図1は、本発明の実施形態に係る紙製容器1の斜視図である。図2は、図1に示す紙製容器1のA−A´線における断面図である。
【0024】
図1及び2に示すように、本発明の紙製容器1は、底部に開孔部を有する紙箱2の内面及び外面に内面樹脂フィルム3及び外面樹脂フィルム4を各々積層してなる。
【0025】
底部に開孔部を有する紙箱2としては、ボール紙や板紙、それらと樹脂フィルム層や金属層などを貼合せ製函してなるものや、箱型に成形されたパルプモールドなどを用いることができるが、これらに限定されるものではない。
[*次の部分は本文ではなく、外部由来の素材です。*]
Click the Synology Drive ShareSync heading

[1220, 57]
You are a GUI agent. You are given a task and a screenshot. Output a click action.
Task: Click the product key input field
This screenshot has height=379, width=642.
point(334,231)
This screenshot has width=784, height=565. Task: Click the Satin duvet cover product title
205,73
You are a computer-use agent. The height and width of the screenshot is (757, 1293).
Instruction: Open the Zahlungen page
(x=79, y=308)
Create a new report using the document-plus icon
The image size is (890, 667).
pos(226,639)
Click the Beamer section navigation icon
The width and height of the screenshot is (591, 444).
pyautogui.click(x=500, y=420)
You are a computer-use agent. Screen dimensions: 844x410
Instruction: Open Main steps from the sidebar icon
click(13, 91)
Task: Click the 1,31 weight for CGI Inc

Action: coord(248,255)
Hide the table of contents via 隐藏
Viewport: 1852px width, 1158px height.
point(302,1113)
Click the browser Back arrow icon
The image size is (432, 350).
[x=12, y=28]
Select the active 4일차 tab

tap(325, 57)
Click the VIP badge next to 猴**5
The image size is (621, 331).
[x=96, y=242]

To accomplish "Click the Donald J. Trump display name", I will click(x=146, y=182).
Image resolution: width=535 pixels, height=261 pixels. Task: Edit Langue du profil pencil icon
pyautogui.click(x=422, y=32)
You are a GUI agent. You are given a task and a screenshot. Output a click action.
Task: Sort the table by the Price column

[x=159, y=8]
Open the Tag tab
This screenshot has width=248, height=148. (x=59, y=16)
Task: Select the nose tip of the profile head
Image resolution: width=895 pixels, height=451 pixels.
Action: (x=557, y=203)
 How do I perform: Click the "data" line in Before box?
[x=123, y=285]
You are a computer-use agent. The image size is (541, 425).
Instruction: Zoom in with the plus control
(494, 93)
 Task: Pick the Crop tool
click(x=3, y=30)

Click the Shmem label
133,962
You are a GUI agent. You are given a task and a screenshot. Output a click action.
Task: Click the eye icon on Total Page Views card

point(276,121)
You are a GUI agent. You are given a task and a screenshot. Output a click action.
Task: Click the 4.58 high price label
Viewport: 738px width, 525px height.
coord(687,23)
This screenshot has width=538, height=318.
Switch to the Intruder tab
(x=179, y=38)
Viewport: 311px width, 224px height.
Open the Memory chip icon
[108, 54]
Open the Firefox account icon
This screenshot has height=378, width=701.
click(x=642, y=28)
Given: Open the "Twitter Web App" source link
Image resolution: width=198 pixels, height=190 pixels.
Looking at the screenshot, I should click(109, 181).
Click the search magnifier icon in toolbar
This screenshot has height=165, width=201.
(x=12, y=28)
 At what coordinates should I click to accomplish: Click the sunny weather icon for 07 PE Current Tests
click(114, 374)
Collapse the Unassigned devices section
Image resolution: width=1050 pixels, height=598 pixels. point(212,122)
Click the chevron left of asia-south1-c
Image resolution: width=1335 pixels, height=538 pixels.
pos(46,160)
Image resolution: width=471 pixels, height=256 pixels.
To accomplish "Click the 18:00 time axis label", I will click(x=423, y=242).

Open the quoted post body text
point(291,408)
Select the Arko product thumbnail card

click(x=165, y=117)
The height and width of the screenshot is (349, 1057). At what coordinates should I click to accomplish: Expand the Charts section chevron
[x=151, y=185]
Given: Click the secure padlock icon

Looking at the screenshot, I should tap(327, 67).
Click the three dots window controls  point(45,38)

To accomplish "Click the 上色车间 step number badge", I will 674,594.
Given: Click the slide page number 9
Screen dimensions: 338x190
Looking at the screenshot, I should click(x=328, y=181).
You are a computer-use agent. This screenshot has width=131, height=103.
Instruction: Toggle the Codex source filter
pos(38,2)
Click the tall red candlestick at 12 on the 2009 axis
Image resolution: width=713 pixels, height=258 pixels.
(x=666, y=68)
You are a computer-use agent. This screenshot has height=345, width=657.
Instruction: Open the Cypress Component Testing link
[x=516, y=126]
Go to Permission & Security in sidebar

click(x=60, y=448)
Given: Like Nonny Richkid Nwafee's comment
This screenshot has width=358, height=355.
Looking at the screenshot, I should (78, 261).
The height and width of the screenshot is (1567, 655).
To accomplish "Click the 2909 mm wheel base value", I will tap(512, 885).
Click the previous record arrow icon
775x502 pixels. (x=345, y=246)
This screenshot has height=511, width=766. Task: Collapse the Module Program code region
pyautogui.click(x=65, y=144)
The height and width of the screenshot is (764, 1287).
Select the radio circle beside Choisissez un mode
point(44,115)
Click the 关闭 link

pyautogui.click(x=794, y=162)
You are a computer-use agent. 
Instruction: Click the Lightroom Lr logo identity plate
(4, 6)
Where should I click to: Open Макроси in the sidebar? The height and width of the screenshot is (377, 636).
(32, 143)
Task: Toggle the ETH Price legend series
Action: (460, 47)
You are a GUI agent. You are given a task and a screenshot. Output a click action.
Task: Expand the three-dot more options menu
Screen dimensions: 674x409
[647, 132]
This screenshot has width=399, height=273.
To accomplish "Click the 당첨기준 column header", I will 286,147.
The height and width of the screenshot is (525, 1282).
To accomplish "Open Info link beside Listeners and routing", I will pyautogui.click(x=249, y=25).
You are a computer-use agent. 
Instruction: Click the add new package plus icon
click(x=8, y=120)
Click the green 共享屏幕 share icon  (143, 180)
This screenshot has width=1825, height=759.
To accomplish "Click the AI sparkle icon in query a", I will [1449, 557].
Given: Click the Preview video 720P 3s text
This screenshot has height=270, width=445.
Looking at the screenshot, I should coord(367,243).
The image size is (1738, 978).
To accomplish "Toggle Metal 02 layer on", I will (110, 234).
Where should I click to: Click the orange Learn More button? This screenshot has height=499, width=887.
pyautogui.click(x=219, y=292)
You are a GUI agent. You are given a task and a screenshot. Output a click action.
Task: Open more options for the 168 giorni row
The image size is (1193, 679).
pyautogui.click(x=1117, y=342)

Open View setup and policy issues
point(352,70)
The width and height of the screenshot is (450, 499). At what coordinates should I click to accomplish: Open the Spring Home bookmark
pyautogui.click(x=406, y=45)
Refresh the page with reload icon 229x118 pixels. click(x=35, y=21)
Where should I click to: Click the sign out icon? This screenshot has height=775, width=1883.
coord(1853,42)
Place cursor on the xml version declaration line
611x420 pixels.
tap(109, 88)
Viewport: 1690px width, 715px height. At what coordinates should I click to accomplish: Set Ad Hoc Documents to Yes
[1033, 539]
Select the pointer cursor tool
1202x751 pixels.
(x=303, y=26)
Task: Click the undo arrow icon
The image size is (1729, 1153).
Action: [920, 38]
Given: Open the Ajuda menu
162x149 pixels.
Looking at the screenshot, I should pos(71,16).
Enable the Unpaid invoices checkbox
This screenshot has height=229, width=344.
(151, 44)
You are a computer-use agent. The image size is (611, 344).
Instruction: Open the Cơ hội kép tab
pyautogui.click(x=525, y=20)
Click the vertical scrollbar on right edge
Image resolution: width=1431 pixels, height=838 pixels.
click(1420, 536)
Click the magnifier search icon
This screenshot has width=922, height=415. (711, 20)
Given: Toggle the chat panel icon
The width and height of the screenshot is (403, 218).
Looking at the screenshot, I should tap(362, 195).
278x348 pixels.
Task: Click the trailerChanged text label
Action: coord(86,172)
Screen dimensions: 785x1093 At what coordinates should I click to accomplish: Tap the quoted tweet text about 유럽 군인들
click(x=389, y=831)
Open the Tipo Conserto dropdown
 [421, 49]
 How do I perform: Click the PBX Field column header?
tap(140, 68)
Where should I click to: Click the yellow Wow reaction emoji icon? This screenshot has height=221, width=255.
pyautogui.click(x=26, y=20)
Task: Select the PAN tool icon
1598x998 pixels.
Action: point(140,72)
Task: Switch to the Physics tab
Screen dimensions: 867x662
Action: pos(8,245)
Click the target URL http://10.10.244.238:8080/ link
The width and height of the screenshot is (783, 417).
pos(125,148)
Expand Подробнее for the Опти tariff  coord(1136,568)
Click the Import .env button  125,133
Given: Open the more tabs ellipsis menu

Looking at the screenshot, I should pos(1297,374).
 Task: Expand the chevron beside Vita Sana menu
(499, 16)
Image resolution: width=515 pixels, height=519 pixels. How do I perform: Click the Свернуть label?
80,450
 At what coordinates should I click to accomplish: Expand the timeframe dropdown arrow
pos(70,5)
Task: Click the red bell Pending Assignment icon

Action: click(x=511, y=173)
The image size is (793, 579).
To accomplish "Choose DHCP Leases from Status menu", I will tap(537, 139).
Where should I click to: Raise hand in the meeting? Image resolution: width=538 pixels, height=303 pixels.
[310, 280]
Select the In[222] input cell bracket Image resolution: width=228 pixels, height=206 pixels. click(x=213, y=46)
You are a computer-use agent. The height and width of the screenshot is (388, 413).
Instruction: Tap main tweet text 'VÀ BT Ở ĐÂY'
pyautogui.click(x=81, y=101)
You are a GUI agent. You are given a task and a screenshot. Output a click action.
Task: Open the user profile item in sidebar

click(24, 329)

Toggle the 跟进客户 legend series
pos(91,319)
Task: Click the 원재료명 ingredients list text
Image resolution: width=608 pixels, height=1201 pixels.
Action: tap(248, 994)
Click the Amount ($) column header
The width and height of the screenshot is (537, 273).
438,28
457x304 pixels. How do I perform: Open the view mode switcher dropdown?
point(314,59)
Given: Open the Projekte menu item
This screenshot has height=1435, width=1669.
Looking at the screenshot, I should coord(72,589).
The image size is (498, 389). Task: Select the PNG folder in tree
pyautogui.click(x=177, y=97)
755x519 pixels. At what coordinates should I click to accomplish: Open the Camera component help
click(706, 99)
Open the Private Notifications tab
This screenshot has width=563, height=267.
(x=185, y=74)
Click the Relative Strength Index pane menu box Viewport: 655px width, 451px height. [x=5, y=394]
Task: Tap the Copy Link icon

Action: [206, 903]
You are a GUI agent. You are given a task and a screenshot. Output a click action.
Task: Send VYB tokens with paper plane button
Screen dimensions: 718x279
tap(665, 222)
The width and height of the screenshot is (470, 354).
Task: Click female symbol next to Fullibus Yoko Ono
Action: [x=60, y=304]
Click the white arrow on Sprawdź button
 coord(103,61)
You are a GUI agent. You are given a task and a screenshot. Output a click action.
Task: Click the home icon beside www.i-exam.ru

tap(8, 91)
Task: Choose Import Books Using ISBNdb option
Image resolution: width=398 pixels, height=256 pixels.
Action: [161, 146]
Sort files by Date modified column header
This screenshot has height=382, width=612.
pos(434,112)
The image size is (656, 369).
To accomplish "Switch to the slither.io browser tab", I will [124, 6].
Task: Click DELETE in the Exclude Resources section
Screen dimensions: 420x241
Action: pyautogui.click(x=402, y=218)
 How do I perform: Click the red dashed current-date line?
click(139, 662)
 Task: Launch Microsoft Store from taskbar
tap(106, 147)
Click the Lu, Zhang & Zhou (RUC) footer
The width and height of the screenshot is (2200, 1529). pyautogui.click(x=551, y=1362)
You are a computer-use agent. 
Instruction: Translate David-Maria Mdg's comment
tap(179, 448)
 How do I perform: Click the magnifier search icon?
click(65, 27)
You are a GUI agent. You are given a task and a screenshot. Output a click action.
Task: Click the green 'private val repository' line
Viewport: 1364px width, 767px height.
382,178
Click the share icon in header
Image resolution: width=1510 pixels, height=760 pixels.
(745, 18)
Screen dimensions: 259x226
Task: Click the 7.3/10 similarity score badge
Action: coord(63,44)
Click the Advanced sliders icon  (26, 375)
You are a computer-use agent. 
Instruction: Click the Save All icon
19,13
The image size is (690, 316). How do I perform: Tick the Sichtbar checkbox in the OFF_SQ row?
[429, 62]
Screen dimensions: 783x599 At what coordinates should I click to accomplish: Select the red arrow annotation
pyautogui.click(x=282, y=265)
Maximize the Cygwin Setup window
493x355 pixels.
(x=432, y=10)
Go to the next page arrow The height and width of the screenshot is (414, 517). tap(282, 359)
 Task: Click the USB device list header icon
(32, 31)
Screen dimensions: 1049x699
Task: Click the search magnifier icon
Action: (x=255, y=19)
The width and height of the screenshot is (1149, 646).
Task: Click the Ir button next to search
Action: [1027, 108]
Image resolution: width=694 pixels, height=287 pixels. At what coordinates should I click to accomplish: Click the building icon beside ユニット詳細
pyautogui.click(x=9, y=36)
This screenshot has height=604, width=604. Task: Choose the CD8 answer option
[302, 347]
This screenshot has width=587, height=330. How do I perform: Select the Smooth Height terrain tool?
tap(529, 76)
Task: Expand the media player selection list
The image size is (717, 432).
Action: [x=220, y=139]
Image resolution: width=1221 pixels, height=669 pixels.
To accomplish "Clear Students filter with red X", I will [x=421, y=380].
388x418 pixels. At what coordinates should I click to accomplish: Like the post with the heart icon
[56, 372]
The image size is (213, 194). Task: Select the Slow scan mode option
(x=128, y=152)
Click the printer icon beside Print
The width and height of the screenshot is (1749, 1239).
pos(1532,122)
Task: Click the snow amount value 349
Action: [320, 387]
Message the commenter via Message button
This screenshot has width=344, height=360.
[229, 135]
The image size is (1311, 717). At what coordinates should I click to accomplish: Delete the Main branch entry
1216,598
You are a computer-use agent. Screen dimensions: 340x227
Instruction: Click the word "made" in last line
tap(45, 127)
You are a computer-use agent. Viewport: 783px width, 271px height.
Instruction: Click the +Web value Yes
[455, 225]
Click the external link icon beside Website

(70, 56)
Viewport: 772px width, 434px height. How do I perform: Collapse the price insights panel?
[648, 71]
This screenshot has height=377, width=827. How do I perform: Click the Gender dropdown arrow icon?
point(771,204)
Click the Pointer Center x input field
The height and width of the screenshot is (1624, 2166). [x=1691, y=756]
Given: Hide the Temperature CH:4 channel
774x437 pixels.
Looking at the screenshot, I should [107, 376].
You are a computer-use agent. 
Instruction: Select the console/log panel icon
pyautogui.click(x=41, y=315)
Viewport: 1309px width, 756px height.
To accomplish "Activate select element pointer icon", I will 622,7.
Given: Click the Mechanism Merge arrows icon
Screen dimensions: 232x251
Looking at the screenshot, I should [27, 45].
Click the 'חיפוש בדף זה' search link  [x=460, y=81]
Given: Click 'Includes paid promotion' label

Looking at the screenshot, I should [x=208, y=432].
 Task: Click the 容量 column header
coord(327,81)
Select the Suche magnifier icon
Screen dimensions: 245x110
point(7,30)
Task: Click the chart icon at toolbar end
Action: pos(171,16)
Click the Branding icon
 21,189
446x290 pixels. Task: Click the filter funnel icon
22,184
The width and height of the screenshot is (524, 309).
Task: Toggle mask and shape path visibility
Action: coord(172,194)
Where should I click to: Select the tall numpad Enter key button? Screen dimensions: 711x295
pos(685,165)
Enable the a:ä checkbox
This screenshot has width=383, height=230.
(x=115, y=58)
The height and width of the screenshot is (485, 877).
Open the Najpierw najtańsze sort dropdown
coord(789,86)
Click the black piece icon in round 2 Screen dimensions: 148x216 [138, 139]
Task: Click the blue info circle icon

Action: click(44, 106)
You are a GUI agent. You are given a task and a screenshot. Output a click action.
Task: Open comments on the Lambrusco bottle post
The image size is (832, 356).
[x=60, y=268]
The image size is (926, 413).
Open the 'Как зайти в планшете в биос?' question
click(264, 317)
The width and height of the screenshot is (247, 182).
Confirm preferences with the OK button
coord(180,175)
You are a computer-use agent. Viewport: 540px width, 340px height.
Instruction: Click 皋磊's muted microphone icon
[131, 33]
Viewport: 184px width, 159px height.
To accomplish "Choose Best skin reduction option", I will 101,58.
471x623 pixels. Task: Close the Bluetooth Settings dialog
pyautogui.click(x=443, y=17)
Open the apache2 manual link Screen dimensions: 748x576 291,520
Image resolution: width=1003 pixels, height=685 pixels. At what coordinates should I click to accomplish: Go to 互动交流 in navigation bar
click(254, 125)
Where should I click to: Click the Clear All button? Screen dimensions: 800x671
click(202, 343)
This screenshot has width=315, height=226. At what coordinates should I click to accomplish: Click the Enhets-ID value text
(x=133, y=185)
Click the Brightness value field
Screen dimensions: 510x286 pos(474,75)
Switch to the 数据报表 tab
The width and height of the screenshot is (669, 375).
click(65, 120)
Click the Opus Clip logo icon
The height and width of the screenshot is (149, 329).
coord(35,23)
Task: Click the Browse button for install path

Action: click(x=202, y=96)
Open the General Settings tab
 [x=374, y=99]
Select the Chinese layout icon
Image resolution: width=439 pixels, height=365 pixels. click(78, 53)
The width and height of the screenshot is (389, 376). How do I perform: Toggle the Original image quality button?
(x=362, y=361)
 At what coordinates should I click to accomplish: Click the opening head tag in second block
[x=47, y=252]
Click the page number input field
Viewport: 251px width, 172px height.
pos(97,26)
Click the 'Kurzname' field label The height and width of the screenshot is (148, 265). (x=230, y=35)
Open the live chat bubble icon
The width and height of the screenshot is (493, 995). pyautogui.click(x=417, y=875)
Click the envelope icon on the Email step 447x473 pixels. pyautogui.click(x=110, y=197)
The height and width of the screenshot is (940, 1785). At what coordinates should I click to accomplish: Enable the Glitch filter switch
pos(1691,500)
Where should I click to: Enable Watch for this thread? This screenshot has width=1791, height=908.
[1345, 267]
また、図1に示す紙製容器1は底が浅い四角いトレー構造であるが、その構造は、使用する目的や条件によって適宜変更される。
【0026】
底部に開孔部を有する紙箱2を構成する材料として、例えば上記した板紙を用いた場合、板紙からなるブランクを箱形状に製函する際に、接着部材を用いて重ね片13を留める必要がある。ここでの接着部材としては、酢酸ビニル系水性接着剤、ホットメルトや、エチレンと酢酸ビニルの共重合樹脂(EVA)、塩化ビニルと酢酸ビニルの共重合体、エチレンとアクリル酸の共重合樹脂(EAA)、変性オレフィン系のヒートシールニスなどを用いることができる。
【0027】
内面樹脂フィルム3及び外面樹脂フィルム4としては、ホモポリプロピレン、ランダムポリプロピレン共重合体、ブロックポリプロピレン共重合体などのポリプロピレン(PP)や、エチレンビニルアルコール(EVOH)、エチレンとアクリル酸の共重合樹脂(EAA)、ナイロン(NY)、直鎖状低密度ポリエチレン(LLDPE)、ポリ塩化ビニリデン(PVDC)などの樹脂を用いることができ、これらを単層で用いてもよく、これらを組み合わせた多層で用いることもできる。
【0028】
紙製容器1へ積層した後の各樹脂フィルムの膜厚としては、30μm以上、500μm以下であることが好ましい。膜厚が500μmよりと厚いと、積層時にフィルム膜厚が不均一になることがあり、好ましくない。また、30μm未満ではピンホールが発生する危険性が高い。
【0029】
本発明における紙製容器の製造について説明する。
【0030】
まず、図3に示すようなブランク10を紙箱2に組み立てる。ブランク10は、底面11、側面12、側面12に連結した重ね片13、側面上端縁に連結されたフランジ14とから成り、底面11には開孔部16が設けられ、紙からなるブランク10を打ち抜いて各部が構成され、これを折り曲げ線15に沿って折り込み組み立てて紙箱2とする。重ね片13は隣接する側面へ接着部材を用いて接着されても良いが、接着せず単に折り曲げ組み立てられているものでも良い。
【0031】
ここで、本発明では、紙箱の四側面上端縁に連結されたフランジ14は、隣り合うフランジどうしの端部が突合せになっており、互いに重なり合っていないことが好ましい。図3に示すブランク10では、図4に示すようなフランジ重ね片22を有していない。紙箱を組み立てた際、図3の紙箱では、図4の紙箱と比較して、隣り合うフランジ同士が固定されていない分、形状安定性に劣っている。しかし、紙箱の内面及び外面の両面に樹脂フィルムを積層することで十分な強度、形状安定性を付与することができる。さらに、従来の方法では解決できない、フランジ上面の平滑化という課題を解決することができる。
【0032】
次に、底部に開孔部を有する紙箱2の内面及び外面に内面樹脂フィルム3及び外面樹脂フィルム4を各々積層する。このとき、以下に示すように、外面樹脂フィルム4、内面樹脂フィルム3の順に積層するのが好ましいが、この順番が逆であってもよい。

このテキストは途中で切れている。